Asian and African diplomats and trade specialists said the ruling was also likely to intensify the pressure on the U.S. to agree to deeper cuts on cotton subsidies in the troubled Doha trade talks.

“The [U.S.] cotton subsidies have been there since 1955 and many developing countries have suffered because of this,” said a trade diplomat from a cotton producing Asian nation who requested anonymity.

Meanwhile, West African cotton exporting nations are continuing to push the U.S. to make much deeper cuts in this sector.

“We want them to cut cotton subsidies to help African countries,” said a WTO ambassador from a cotton exporting African nation.

The envoy said African nations aired their concerns in talks with U.S. officials in Washington in July and with U.S. Trade Representative Ron Kirk in early August in Nairobi, Kenya.

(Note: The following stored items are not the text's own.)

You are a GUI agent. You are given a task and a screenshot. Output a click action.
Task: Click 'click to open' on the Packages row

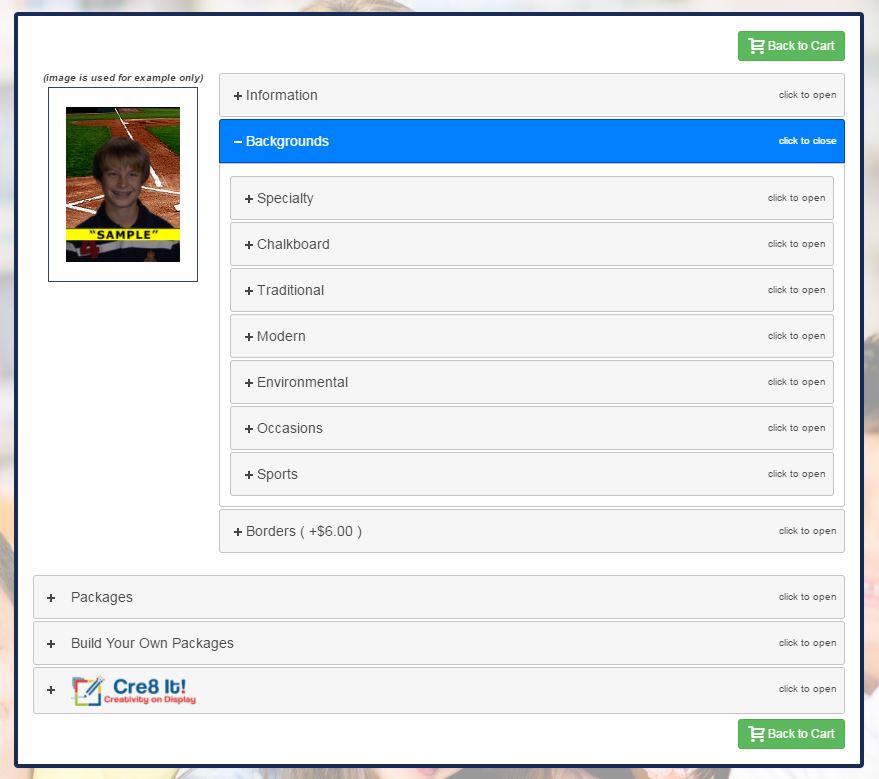(807, 597)
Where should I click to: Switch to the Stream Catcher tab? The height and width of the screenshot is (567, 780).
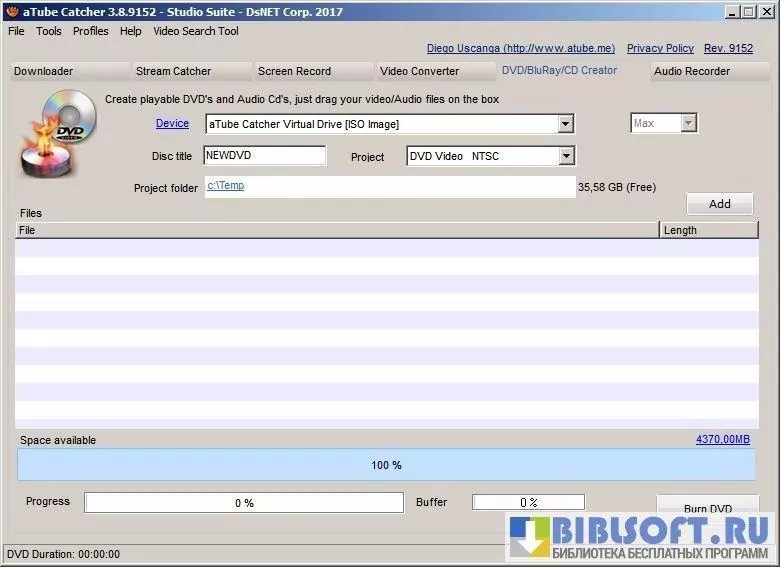[174, 71]
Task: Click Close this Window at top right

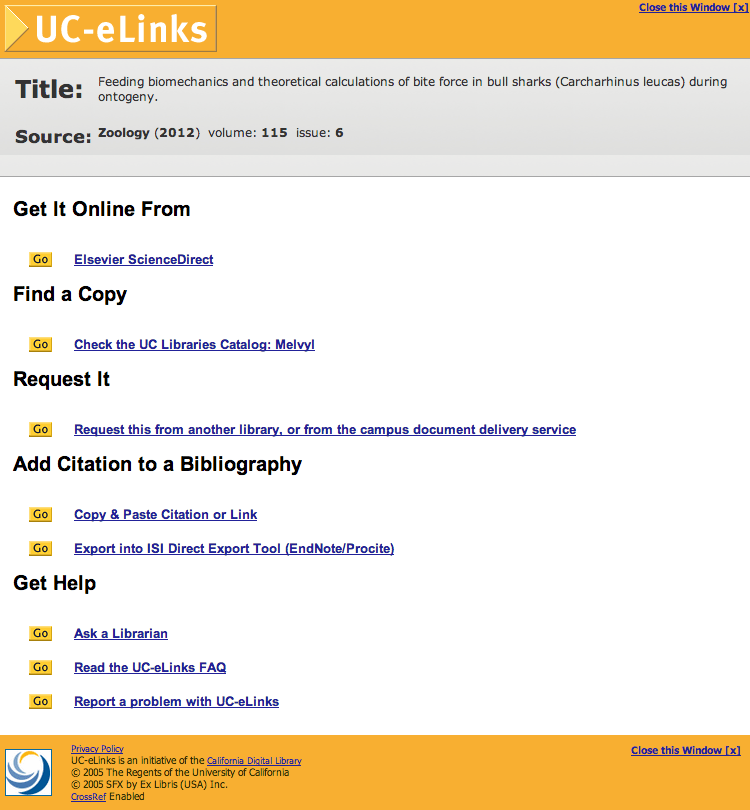Action: click(693, 7)
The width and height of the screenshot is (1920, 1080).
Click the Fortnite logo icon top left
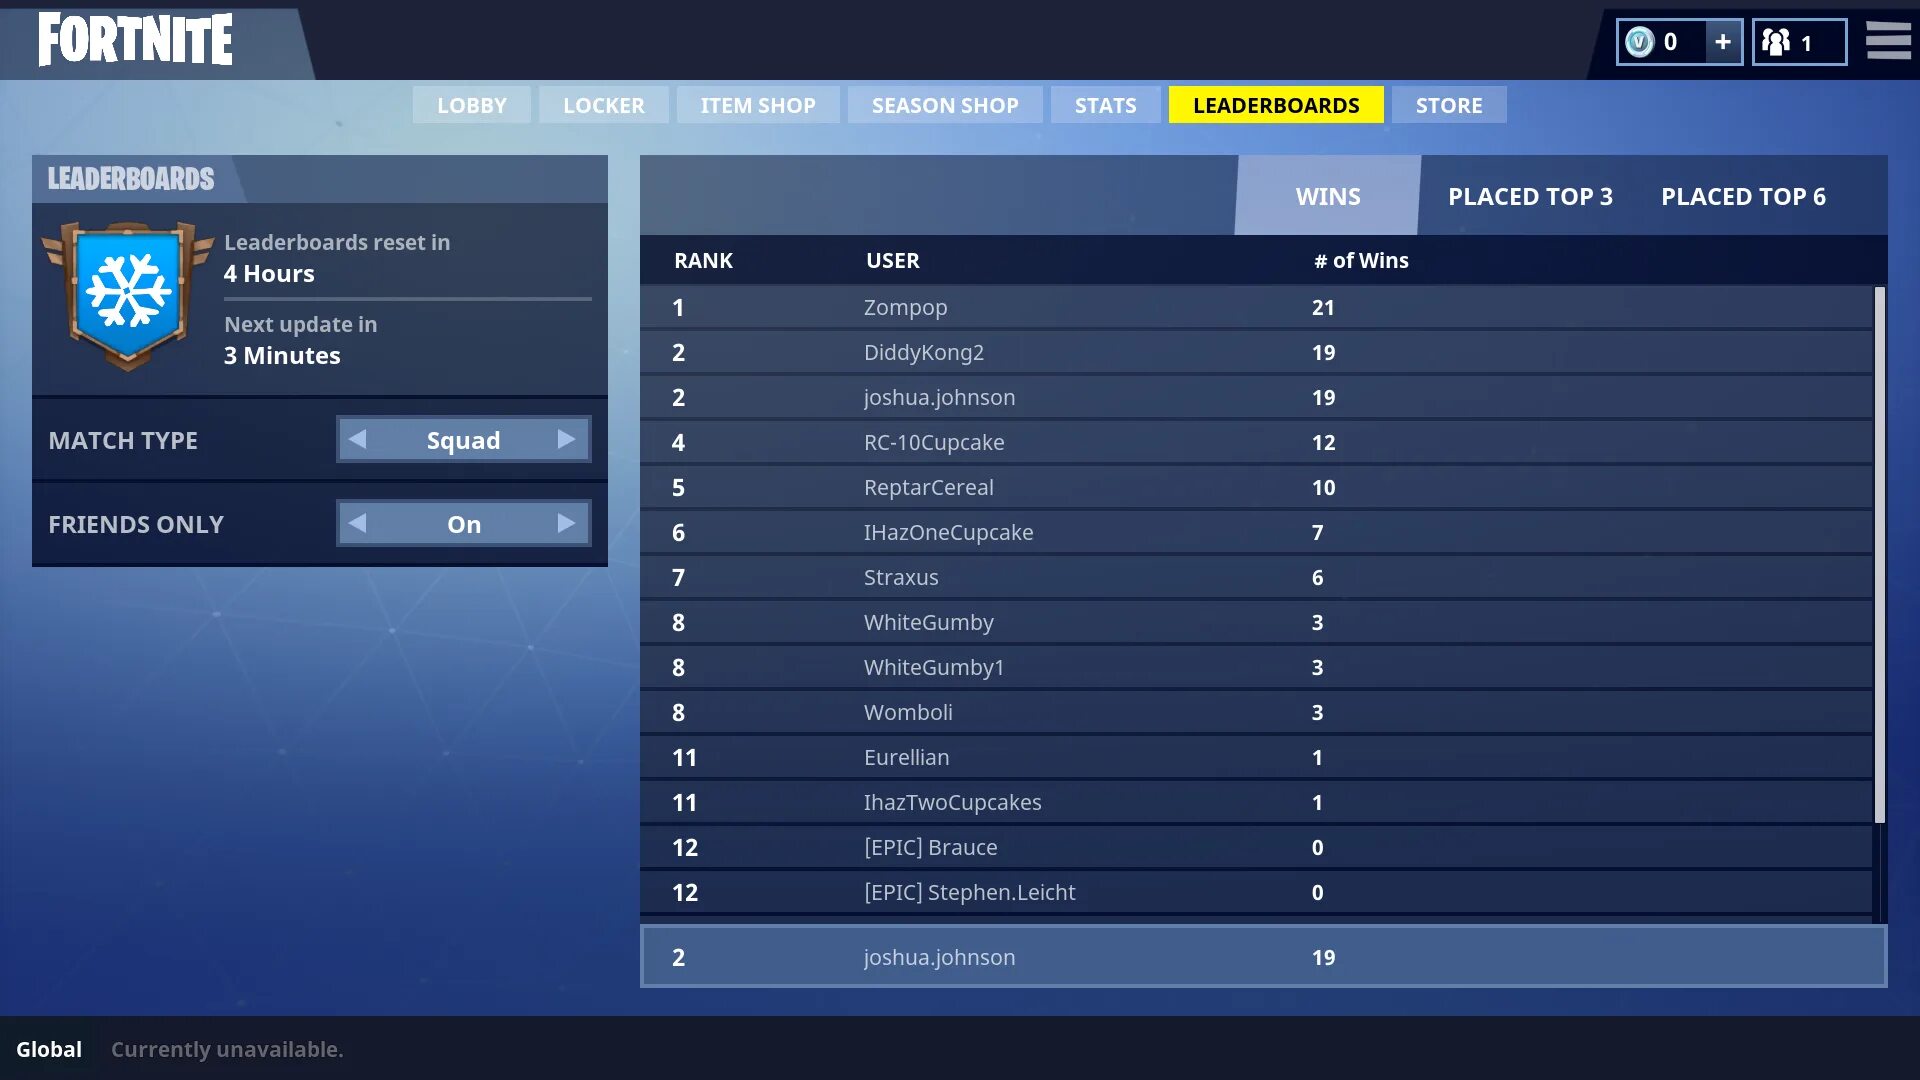137,40
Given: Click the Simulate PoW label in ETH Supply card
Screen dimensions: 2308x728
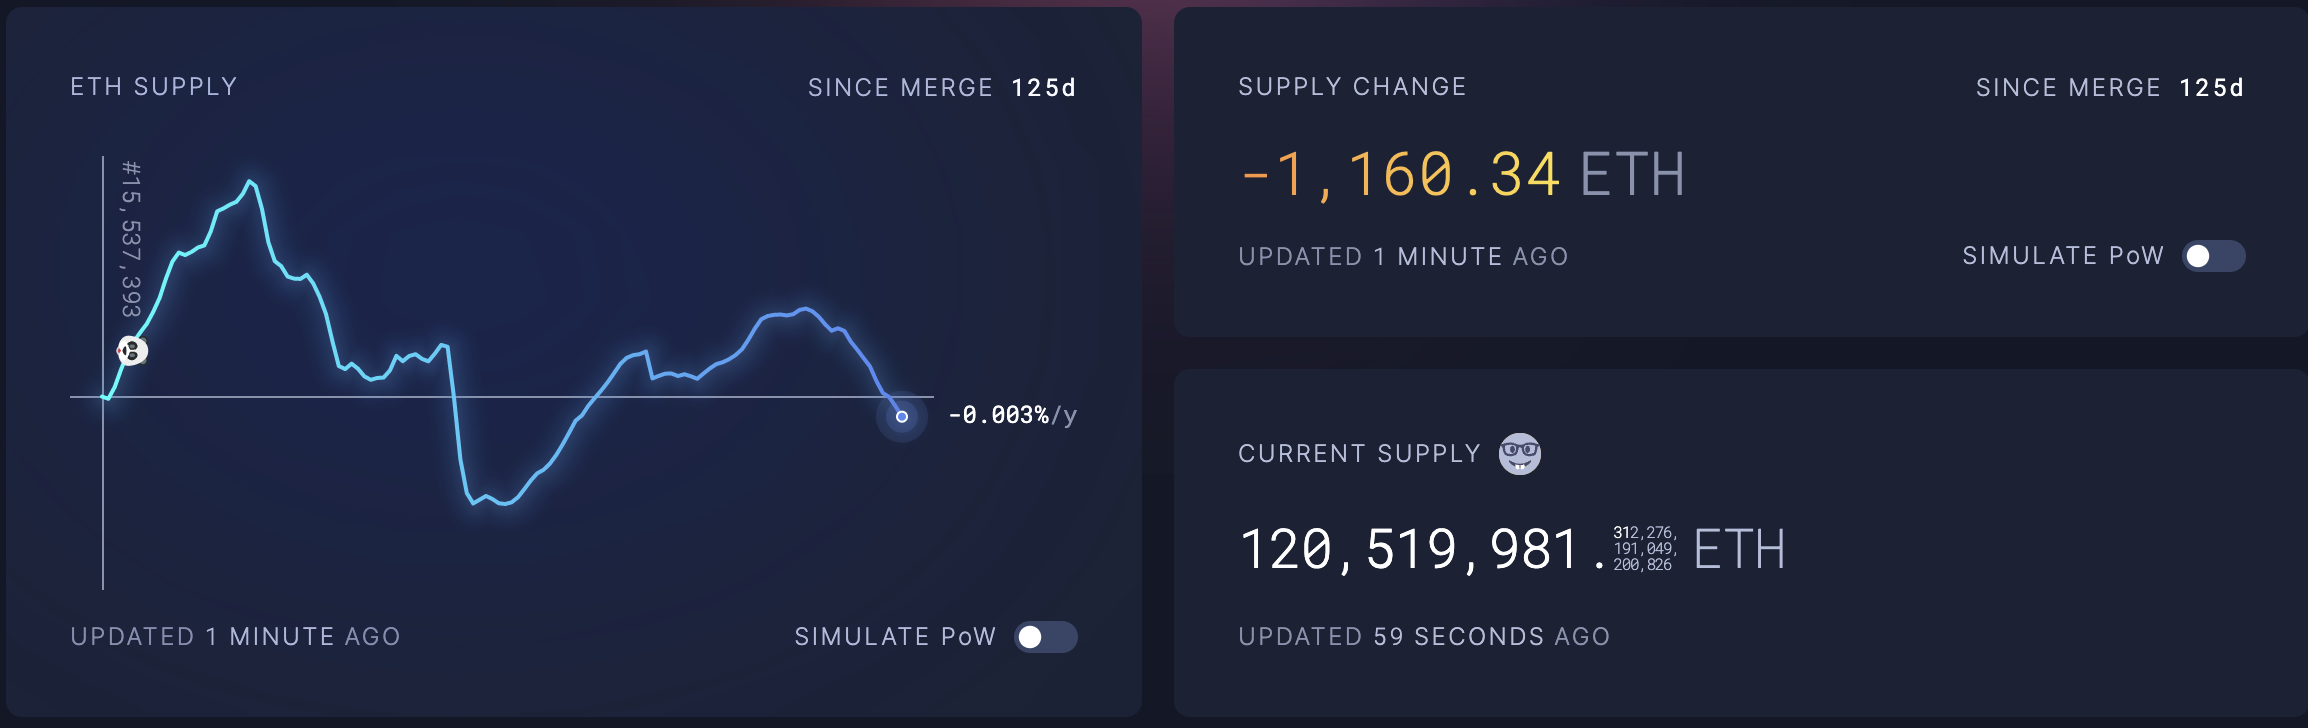Looking at the screenshot, I should click(x=895, y=637).
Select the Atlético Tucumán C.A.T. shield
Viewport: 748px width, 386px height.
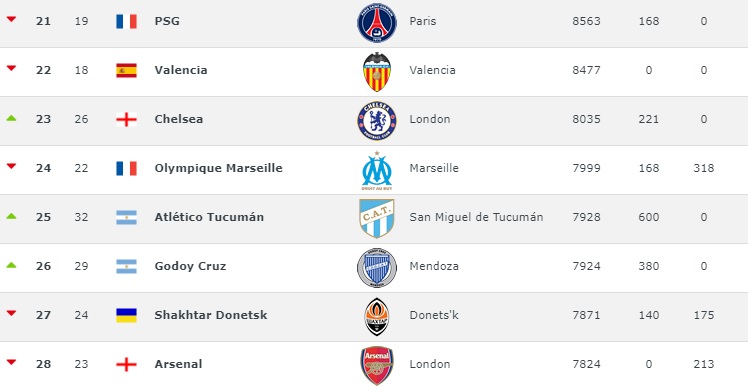click(377, 219)
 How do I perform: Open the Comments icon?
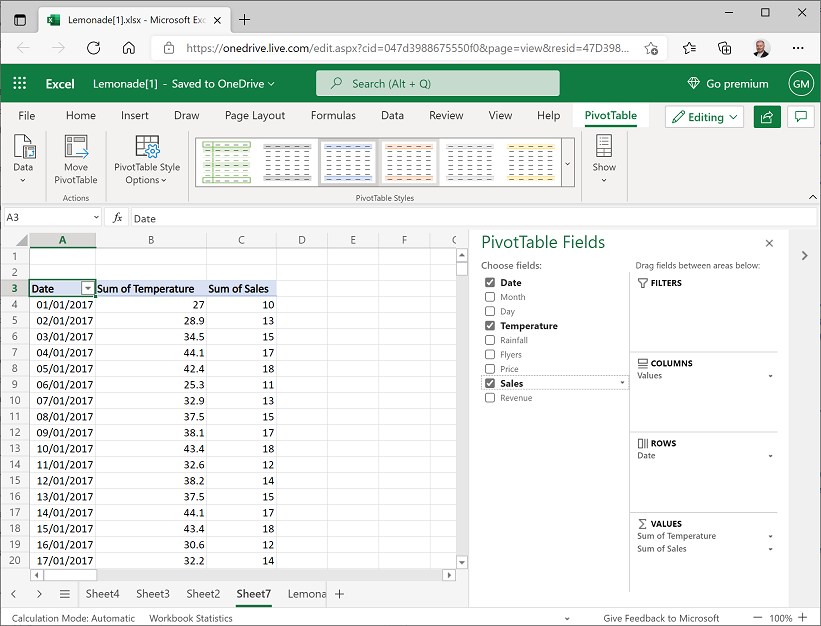pyautogui.click(x=800, y=117)
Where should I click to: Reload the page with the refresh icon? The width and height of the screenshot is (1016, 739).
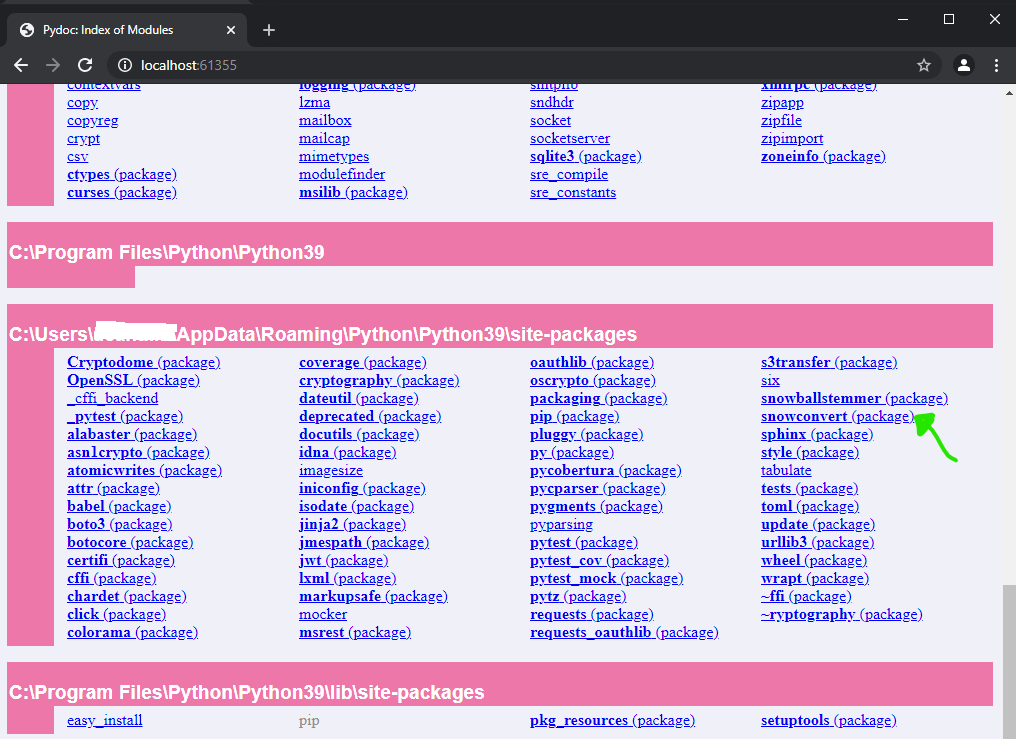pyautogui.click(x=85, y=65)
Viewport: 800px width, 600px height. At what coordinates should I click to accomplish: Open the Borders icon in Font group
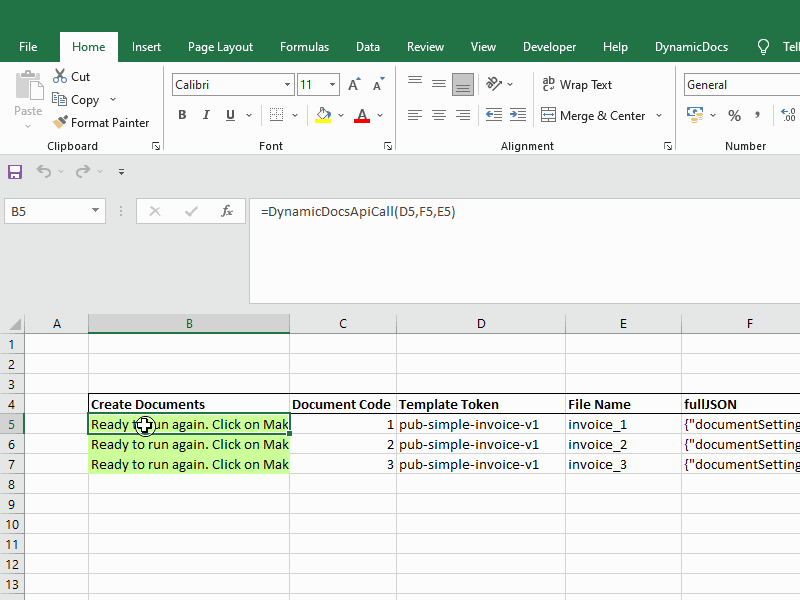277,115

The concerns of the African nations were also expected to be discussed in a meeting of trade ministers from a cross section of about 36 nations slated to meet in New Delhi Sept. 3 and 4 on how to advance the Doha talks.

The advocacy group Oxfam International, which campaigns for farmers in poor nations, lauded the WTO ruling in the Brazil case.

“Massive government subsidies for large-scale cotton growers in the United States are unfair and hurt farmers in poor countries. The WTO confirmed today the injury caused by these subsidies and authorized Brazil to retaliate against the U.S., ” said Gawain Kripke, policy director for Oxfam America. “American farm policy is broken and bloated, and now other sectors of the U.S. economy may suffer as Brazil retaliates.”